Italian and foreign historians, researchers and students will progressively be given access to ever-more recent diplomatic documents. Through a ministerial decree, the Minister of Foreign Affairs and International Cooperation, Paolo Gentiloni, has shortened the time required to access official documents from 50 to 30 years. The decree represents a further significant step towards making the activities of the Foreign Ministry fully transparent by opening the Diplomatic Historic Archive, following up on Prime Minister Renzi’s instructions to authorise access to consult over 2,000 documents on the massacres of the1969-1984 period and on Moro’s murder.  

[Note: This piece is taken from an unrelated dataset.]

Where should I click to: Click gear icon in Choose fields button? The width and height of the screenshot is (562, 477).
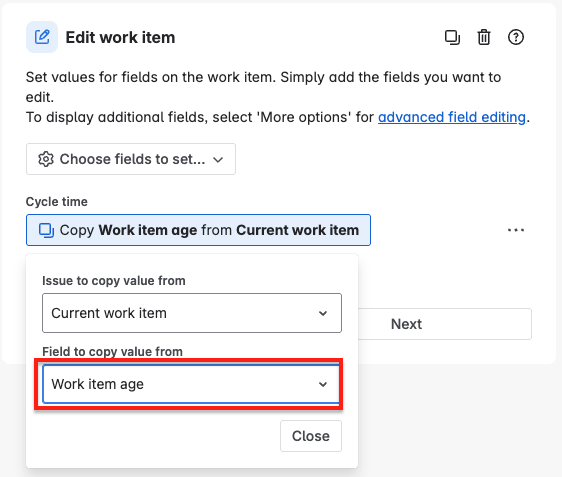(x=46, y=159)
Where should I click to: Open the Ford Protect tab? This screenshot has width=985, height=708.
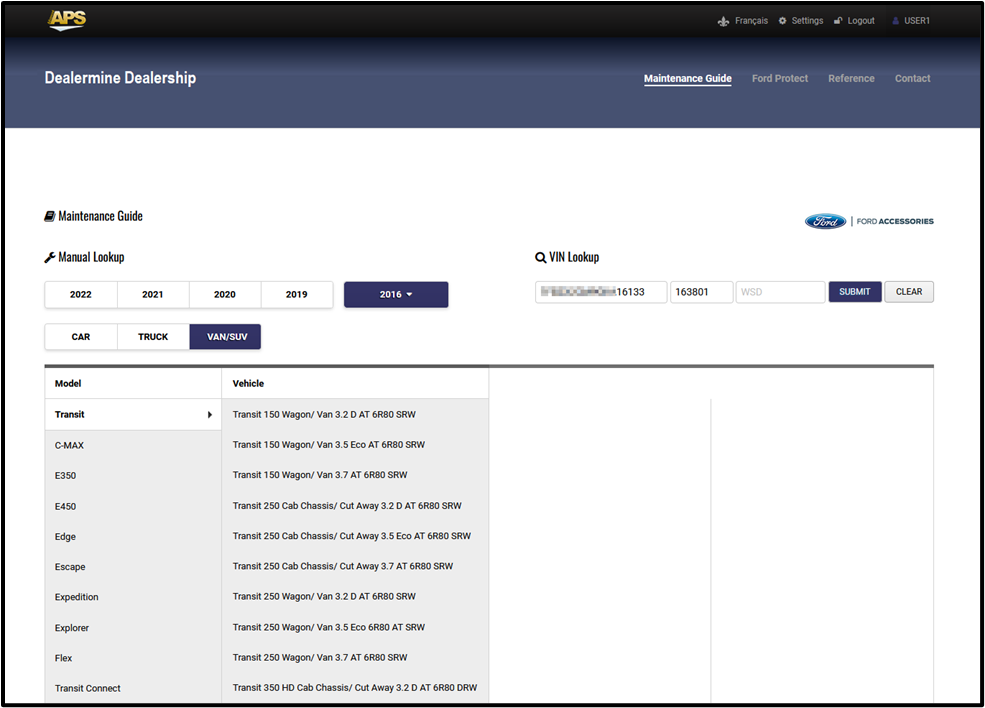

The archive material relative to the years 1965-1985, which could not be consulted up to now, will gradually be made available as they are put in order by the Ministry’s Historic Archive, which will publish the inventory on the www.esteri.it website. In the perspective of giving ample access to sources, the Farnesina is also predisposing a new collection of Italian diplomatic documents up to the beginning of the ‘90s. Furthermore, the study room of the Archive has been completely refurbished in order to offer an efficient and comfortable place in which to do research work. “These initiatives are part of a project to upgrade the historical and diplomatic records which includes launching a portal dedicated to foreign policy and history. Documents and images on the Italian diplomacy, including free access to the digital version of all the 120 volumes containing the Italian diplomatic documents published up to now, will also be offered on exhibitions displaying material belonging to the Historical and Diplomatic Archive,” said the Foreign Ministry’s Secretary-General, Michele Valensise.